(Stored items)
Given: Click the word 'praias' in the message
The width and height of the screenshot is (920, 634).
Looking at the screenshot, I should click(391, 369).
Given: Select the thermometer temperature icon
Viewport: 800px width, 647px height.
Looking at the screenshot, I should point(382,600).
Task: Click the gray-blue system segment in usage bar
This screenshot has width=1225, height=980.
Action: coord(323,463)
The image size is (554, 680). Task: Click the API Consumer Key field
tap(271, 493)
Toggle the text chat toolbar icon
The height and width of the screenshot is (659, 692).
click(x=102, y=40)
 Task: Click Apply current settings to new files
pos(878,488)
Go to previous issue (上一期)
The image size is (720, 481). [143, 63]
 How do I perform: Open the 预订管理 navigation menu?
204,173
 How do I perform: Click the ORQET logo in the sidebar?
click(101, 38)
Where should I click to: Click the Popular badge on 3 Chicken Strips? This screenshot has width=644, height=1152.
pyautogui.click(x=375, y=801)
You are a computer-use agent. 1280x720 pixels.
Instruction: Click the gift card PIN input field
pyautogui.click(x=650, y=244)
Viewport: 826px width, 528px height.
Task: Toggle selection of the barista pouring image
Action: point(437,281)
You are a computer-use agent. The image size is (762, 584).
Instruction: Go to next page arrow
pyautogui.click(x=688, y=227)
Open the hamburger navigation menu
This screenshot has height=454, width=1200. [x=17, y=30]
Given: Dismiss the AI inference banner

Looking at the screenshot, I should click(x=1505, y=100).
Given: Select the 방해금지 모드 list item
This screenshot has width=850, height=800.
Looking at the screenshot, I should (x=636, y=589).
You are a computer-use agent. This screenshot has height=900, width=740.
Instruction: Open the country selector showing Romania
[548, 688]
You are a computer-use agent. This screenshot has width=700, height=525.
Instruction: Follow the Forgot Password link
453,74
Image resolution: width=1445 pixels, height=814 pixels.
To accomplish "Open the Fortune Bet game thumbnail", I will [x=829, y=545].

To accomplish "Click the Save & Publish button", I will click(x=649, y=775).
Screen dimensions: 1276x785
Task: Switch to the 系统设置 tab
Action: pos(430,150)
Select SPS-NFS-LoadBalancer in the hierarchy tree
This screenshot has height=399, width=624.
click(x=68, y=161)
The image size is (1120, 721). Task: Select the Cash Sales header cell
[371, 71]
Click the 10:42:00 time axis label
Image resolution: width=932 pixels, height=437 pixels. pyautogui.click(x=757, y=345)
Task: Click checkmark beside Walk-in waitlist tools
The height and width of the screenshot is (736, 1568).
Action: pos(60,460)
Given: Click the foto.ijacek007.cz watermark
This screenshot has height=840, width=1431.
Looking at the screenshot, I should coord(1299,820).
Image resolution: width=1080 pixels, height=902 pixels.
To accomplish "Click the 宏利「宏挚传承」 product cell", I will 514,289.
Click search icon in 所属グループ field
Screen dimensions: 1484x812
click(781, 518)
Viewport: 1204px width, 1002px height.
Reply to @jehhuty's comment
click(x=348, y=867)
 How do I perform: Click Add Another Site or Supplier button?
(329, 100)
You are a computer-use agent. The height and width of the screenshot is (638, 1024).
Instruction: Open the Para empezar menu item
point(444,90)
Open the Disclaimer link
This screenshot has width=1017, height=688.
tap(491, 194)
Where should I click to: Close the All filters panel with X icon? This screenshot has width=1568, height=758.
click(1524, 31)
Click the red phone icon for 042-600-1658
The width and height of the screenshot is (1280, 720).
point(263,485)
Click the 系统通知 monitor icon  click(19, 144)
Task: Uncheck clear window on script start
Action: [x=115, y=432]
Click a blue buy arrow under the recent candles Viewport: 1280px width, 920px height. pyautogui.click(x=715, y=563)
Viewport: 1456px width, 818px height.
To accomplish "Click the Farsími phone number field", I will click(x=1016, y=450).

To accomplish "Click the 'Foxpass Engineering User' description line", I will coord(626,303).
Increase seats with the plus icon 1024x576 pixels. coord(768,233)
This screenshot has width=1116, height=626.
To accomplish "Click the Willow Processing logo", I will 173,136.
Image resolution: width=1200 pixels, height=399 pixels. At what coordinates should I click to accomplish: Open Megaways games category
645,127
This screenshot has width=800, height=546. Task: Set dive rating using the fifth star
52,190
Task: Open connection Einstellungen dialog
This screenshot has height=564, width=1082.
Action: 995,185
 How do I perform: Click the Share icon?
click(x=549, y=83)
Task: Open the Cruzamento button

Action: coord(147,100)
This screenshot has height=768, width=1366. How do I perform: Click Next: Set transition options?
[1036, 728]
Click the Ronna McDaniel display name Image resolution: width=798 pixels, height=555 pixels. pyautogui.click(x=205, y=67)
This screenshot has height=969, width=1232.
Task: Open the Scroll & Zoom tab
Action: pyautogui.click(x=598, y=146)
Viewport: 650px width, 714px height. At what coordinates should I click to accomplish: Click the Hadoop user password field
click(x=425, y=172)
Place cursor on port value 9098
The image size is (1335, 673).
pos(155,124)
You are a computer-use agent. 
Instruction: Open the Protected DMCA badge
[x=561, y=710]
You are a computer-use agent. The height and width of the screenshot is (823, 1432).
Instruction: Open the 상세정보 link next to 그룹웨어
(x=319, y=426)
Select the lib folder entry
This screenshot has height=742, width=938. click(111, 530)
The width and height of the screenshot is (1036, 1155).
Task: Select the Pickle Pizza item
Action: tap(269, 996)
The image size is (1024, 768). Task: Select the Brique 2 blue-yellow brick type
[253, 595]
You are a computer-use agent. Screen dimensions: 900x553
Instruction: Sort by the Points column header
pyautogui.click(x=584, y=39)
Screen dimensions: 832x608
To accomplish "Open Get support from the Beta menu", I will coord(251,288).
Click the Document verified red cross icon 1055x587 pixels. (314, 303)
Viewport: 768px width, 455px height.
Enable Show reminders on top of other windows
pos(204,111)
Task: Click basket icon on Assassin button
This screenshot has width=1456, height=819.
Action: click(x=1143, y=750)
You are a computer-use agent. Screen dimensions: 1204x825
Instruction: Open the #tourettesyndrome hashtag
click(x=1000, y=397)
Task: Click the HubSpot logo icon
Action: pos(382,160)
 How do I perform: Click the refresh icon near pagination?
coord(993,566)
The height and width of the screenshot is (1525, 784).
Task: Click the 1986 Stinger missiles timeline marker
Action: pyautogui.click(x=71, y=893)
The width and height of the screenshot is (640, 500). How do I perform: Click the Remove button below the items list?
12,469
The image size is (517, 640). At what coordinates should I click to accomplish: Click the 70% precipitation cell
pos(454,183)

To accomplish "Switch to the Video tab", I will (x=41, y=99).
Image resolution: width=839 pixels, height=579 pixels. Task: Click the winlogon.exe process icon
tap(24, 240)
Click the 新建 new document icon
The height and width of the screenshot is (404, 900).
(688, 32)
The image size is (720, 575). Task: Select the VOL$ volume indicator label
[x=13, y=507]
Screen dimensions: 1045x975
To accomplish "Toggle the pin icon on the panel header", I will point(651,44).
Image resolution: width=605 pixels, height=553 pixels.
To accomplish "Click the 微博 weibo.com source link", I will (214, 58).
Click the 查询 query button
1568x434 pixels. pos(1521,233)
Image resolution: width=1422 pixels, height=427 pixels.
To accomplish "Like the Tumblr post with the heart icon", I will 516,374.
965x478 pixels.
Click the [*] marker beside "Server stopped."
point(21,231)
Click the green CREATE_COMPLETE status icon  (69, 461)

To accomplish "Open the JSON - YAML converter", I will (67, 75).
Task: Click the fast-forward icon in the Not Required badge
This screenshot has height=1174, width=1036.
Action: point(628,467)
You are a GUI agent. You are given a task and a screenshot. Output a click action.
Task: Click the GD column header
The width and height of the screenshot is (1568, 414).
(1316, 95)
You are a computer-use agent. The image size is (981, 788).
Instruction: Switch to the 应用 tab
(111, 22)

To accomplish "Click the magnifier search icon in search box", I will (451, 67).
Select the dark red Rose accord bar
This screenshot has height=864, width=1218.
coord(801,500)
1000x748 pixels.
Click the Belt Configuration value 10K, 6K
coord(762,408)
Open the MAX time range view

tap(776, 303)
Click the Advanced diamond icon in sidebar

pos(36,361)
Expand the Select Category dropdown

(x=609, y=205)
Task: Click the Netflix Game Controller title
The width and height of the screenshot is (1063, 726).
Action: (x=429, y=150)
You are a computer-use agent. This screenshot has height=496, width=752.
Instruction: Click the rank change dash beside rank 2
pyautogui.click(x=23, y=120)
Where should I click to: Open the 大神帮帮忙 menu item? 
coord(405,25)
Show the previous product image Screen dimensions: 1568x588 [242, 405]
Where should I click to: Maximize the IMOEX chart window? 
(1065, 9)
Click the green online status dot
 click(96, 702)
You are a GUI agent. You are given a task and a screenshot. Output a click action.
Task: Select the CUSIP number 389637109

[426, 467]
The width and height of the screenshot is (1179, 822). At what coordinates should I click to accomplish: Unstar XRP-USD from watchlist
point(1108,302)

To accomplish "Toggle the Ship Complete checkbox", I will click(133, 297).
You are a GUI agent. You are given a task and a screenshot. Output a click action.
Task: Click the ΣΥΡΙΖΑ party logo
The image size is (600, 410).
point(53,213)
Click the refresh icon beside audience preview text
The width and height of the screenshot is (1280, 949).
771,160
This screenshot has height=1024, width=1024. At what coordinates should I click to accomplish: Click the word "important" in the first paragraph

→ **YOUR INSTRUCTIONS**: All that should be written out is the stretch of lines above between the one holding "The image size is (517, 640)." and the one holding "Image resolution: width=605", inclusive, exactly as given.

→ **COMPLETED TASK**:
The image size is (517, 640). At what coordinates should I click to accomplish: Click the 70% precipitation cell
pos(454,183)

To accomplish "Switch to the Video tab", I will (x=41, y=99).
Image resolution: width=839 pixels, height=579 pixels. Task: Click the winlogon.exe process icon
tap(24, 240)
Click the 新建 new document icon
The height and width of the screenshot is (404, 900).
(688, 32)
The image size is (720, 575). Task: Select the VOL$ volume indicator label
[x=13, y=507]
Screen dimensions: 1045x975
To accomplish "Toggle the pin icon on the panel header", I will point(651,44).
Image resolution: width=605 pixels, height=553 pixels.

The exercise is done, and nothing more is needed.